Supplied passage:
▼
Ignorant of Righteousness

Saturday, December 17, 2016, 7:30 a.m. – The Lord Jesus put in mind the song “Jesus, I Am Resting, Resting.” Speak, Lord, your words to my heart. I read Romans 10:1-17 (ESV).

Zeal for God (vv. 1-4)

Brothers, my heart’s desire and prayer to God for them is that they may be saved. For I bear them witness that they have a zeal for God, but not according to knowledge. For, being ignorant of the righteousness of God, and seeking to establish their own, they did not submit to God’s righteousness. For Christ is the end of the law for righteousness to everyone who believes.

If people have zeal for God, is it always good? Not according to scripture. So, maybe it isn’t really passion for God, but they think it is. In their own minds they believe it is. Perhaps they think they are serving God, when they are really serving themselves or their own idols of human making. So, what’s wrong with their zeal? Is it misdirected? I think that is the point.

All throughout scripture God chided his people for going through the motions of zeal (passion) for God, but it was just going through the motions, because their hearts were far from God. And, that is really the difference between the right kind of zeal and the wrong kind. These people thought God would be pleased with them if they performed all kinds of religious rituals and if they followed the traditions passed down to them from their forefathers. But, God told them that isn’t what he wanted. What he wanted was their hearts fully surrendered to him in obedience to his will for their lives, and that is what many of them were not willing to give.

And, this could be true of many people today who claim to be Christians. They are good at following all the traditions passed down to them from their forefathers, and they are good at religious performance, and going through the motions of worshiping God, but Jesus is not truly Lord (owner-master) of their lives. From all outward appearance they are good people who seem to be religious, but they have not submitted to the righteousness of God. Instead, they establish their own where they are the ones deciding what they will do or not do for God, according to their own timetable, and according to their own priorities and purposes.

So, they need to have a crisis experience with Jesus Christ where they trust in him truly as LORD and Savior of their lives, and they submit to his will.

Everyone Who Believes (vv. 5-13)

For Moses writes about the righteousness that is based on the law, that the person who does the commandments shall live by them. But the righteousness based on faith says, “Do not say in your heart, ‘Who will ascend into heaven?’” (that is, to bring Christ down) “or ‘Who will descend into the abyss?’” (that is, to bring Christ up from the dead). But what does it say? “The word is near you, in your mouth and in your heart” (that is, the word of faith that we proclaim); because, if you confess with your mouth that Jesus is Lord and believe in your heart that God raised him from the dead, you will be saved. For with the heart one believes and is justified, and with the mouth one confesses and is saved. For the Scripture says, “Everyone who believes in him will not be put to shame.” For there is no distinction between Jew and Greek; for the same Lord is Lord of all, bestowing his riches on all who call on him. For “everyone who calls on the name of the Lord will be saved.”

We have to be so careful here that we do not take scriptures out of context and build entire theologies around them. That is what many people today have done with this section of scripture. Yet, this passage of scripture must be read in the context of the whole of Romans, especially chapters 6 and 8.
▲
Problem description:
Resume the devotional reflection on Romans 10 above, picking up right after its final sentence.

Given information:
▼
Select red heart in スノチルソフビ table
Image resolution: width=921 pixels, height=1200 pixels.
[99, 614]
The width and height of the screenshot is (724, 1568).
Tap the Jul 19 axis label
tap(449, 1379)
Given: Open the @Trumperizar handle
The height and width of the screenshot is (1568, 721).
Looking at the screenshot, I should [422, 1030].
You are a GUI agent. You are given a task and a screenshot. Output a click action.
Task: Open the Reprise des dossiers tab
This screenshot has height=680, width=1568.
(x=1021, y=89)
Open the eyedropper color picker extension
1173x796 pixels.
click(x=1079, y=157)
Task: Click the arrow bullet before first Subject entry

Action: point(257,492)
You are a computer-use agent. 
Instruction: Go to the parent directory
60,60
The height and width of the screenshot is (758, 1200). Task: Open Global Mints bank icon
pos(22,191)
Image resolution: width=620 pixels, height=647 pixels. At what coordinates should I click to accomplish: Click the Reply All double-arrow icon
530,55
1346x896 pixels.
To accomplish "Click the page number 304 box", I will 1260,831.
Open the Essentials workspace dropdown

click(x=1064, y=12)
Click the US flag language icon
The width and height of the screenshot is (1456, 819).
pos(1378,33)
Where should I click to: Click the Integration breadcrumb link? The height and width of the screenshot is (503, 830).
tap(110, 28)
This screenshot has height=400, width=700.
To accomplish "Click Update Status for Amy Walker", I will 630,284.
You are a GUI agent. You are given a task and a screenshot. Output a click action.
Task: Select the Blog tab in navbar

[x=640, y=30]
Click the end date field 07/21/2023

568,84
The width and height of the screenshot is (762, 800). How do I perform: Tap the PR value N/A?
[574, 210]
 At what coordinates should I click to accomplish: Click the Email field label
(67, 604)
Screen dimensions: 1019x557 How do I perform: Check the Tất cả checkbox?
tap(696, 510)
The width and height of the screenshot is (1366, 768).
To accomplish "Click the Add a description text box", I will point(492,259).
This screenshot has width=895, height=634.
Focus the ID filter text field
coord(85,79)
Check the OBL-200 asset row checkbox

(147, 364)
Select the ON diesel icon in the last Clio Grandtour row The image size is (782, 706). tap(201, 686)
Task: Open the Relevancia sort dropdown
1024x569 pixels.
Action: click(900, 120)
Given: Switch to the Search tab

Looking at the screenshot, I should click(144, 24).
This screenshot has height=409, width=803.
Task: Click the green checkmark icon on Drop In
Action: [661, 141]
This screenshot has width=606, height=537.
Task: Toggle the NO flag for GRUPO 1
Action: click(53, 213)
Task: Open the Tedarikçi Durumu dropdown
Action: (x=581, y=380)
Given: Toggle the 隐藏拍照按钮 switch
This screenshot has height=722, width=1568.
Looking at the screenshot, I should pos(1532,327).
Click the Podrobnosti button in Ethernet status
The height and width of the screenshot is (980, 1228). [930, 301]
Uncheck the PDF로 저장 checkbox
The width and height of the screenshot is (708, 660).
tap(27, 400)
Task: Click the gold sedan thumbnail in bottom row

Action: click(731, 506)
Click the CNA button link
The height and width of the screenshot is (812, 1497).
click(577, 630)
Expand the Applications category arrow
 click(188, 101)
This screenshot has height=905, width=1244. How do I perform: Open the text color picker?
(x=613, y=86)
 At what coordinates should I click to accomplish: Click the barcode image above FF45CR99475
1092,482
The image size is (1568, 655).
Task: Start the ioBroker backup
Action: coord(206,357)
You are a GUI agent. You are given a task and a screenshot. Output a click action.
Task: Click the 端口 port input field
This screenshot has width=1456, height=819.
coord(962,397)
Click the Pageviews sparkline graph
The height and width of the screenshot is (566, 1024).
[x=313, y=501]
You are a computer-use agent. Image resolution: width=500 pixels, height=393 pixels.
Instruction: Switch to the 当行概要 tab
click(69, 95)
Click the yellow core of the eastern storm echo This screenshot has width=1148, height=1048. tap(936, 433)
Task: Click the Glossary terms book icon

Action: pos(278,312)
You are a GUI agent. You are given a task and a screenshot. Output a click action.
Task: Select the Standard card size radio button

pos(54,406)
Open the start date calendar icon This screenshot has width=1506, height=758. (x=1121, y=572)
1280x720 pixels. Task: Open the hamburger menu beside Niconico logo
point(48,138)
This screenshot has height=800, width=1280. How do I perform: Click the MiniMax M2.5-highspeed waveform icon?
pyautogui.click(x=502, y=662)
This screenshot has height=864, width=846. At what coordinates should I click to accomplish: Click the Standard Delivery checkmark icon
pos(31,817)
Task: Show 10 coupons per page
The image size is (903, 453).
▲
Task answer:
So, what do I mean by that? Well, many people take vv. 9-10 and make that their whole salvation message, as though this expresses the entirety of the gospel of our salvation. But, it doesn’t. They also Americanize it, too. What I mean by that is what this meant to people of that time and culture and what it means to us in America can be vastly different. For instance, if someone of that day and time and culture was to confess aloud that Jesus is Lord of his or her life, and if they were to acknowledge that Jesus was indeed the promised Messiah of the Jews, it could mean certain death, torture, imprisonment, rejection, persecution, and abandonment, etc. They could be kicked out of their families or lose their jobs. Yet, in America, at least up to this point, we can verbally say Jesus is Lord of our lives, and it does not have nearly the impact that it did then, or that it does now in other cultures.

So, what can we learn from this passage of scripture? Well, first of all we can learn that true faith in Jesus Christ involves both confession with our mouth of Jesus as Lord of our lives, as well as it involves belief in him in our hearts. In other words, true faith in Jesus is not something we keep hidden from other people. We want to share our testimonies of faith in Jesus Christ, and we want to tell others how they can come to know him, too. We should not be ashamed of Jesus or of his gospel of salvation. But, we should be verbal in our faith as well as having genuine trust in Jesus as our Savior.

As well, this says we must confess him as Lord of our lives. This confession, though with our mouths, and out loud where others can hear, must be accompanied by true heart belief in what we are confessing. In other words, we can’t just profess to have Jesus as Lord (owner-master) of our lives, but he must BE Lord of our lives in practice, i.e. in reality. Also, this belief that God raised him from the dead is not a mere intellectual acknowledgment of that fact. Remember that James said that even the demons believe and they shudder.

Believing in Jesus’ resurrection also means believing in who he is, and in what he did when he died on the cross for our sins. And, if we truly believe that he died that we might be delivered from our sin, then that belief must involve yielding to our Lord in death to sin and in living to righteousness, which is the work of the Spirit in our lives in regeneration (being born again), as we cooperate fully with that work (See: Romans 6-8).

Beautiful Feet (vv. 14-17)

How then will they call on him in whom they have not believed? And how are they to believe in him of whom they have never heard? And how are they to hear without someone preaching? And how are they to preach unless they are sent? As it is written, “How beautiful are the feet of those who preach the good news!” But they have not all obeyed the gospel. For Isaiah says, “Lord, who has believed what he has heard from us?” So faith comes from hearing, and hearing through the word of Christ.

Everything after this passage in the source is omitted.